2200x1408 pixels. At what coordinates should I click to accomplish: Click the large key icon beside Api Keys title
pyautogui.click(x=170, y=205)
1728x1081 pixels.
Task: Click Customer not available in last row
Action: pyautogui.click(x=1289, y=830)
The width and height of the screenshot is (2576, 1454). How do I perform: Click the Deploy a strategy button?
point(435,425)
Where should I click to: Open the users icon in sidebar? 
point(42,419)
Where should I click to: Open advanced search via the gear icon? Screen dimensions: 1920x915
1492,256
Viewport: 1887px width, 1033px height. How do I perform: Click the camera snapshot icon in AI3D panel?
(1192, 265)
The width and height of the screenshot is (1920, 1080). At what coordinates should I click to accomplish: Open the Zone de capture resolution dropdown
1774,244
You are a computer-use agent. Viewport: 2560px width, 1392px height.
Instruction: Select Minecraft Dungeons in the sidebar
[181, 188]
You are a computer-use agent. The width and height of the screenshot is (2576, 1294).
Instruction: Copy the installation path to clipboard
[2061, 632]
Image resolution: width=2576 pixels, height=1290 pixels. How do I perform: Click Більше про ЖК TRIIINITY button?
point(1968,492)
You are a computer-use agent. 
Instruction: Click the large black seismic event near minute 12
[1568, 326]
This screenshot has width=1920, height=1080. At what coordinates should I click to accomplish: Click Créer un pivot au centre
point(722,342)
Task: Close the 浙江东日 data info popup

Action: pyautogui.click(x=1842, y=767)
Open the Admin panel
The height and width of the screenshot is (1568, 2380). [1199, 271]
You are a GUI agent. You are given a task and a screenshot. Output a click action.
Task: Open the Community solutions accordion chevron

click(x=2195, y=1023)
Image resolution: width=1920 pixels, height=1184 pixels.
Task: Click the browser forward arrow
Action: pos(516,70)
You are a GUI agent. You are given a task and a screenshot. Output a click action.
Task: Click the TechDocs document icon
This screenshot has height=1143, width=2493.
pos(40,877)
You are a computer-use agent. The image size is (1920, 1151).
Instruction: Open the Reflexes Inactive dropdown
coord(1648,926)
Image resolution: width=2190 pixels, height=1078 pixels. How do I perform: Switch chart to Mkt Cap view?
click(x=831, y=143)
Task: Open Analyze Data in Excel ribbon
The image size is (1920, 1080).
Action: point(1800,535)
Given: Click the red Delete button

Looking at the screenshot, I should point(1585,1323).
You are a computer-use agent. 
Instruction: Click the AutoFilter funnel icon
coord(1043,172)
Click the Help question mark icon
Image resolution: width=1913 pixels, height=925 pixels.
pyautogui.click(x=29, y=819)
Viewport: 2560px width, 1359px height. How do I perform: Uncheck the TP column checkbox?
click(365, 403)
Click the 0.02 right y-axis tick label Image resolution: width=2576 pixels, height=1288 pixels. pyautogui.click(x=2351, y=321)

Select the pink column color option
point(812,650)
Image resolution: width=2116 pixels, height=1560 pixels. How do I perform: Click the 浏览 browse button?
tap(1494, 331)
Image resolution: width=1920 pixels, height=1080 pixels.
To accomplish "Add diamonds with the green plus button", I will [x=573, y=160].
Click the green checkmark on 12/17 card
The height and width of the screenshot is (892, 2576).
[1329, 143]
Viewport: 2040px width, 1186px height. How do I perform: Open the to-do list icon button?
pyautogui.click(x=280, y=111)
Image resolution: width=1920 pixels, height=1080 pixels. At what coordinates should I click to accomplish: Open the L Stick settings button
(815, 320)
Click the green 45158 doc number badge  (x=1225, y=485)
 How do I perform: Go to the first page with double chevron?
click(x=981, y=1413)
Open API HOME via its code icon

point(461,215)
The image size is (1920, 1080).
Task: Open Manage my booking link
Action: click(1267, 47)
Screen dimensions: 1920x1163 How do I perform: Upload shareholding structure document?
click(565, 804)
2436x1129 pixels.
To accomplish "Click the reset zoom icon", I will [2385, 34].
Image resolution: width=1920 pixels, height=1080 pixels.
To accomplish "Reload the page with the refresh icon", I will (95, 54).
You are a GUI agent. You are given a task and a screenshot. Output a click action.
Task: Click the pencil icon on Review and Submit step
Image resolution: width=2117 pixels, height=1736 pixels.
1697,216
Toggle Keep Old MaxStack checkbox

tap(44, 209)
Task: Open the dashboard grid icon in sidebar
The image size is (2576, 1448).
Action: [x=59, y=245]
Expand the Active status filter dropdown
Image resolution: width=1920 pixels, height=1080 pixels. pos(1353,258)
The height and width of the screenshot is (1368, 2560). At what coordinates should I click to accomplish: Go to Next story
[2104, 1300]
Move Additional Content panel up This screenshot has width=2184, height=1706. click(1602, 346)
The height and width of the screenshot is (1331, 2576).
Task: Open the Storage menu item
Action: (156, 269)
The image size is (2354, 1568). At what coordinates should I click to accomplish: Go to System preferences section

§ Work task:
Each line of the records with the word "computer" in it is to be copied.

§ Response below:
You are a computer-use agent. Viewport: 2560px width, 1392px height.
You are a computer-use agent. The width and height of the screenshot is (2576, 1294).
You are a computer-use agent. 
You are a computer-use agent. The image size is (1920, 1151).
You are a computer-use agent. 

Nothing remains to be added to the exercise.